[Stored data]
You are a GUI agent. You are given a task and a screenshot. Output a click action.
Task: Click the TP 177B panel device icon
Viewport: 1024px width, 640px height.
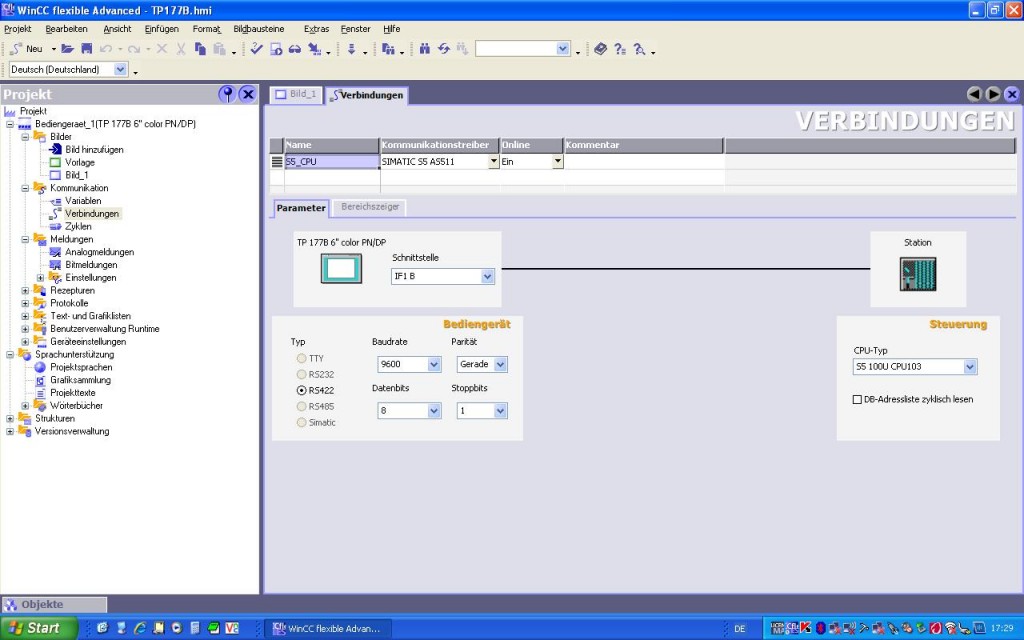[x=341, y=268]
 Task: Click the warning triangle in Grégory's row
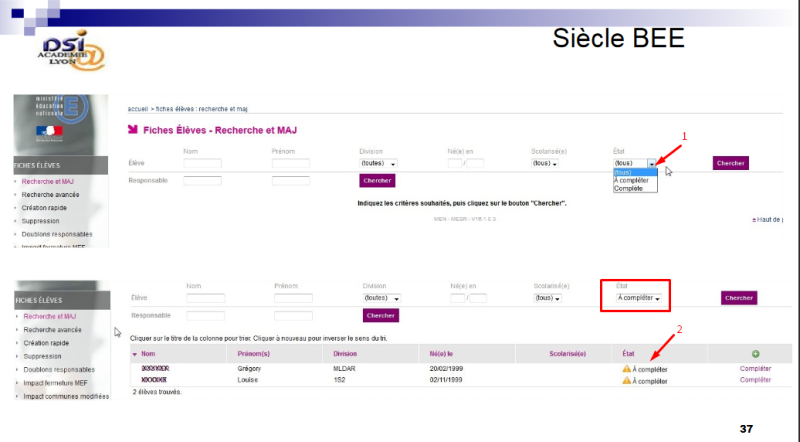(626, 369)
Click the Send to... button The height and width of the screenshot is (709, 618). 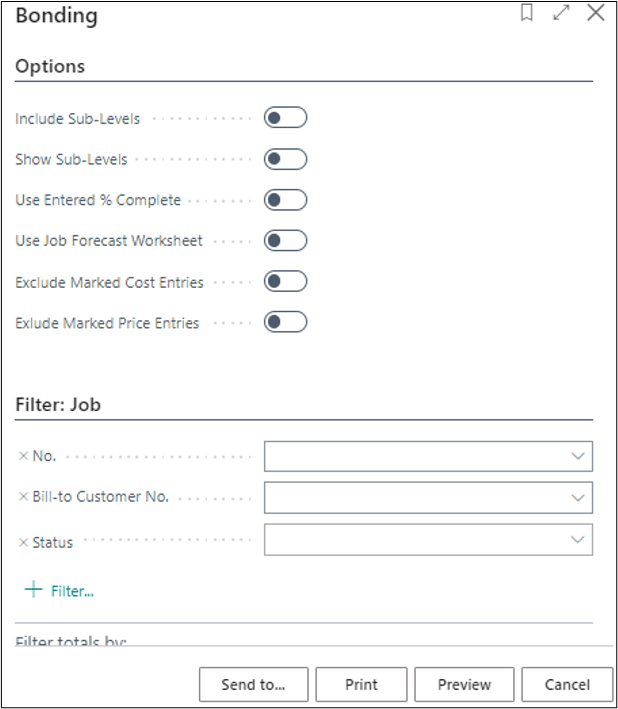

> _What to produce_:
The entries above should be retyped word for word, with all pictures omitted.

> _Your response_:
You are a GUI agent. You are given a task and a screenshot. Output a click action.
Task: Click the TP 177B panel device icon
Viewport: 1024px width, 640px height.
[x=341, y=268]
 Task: Click the warning triangle in Grégory's row
(626, 369)
Click the Send to... button The height and width of the screenshot is (709, 618). 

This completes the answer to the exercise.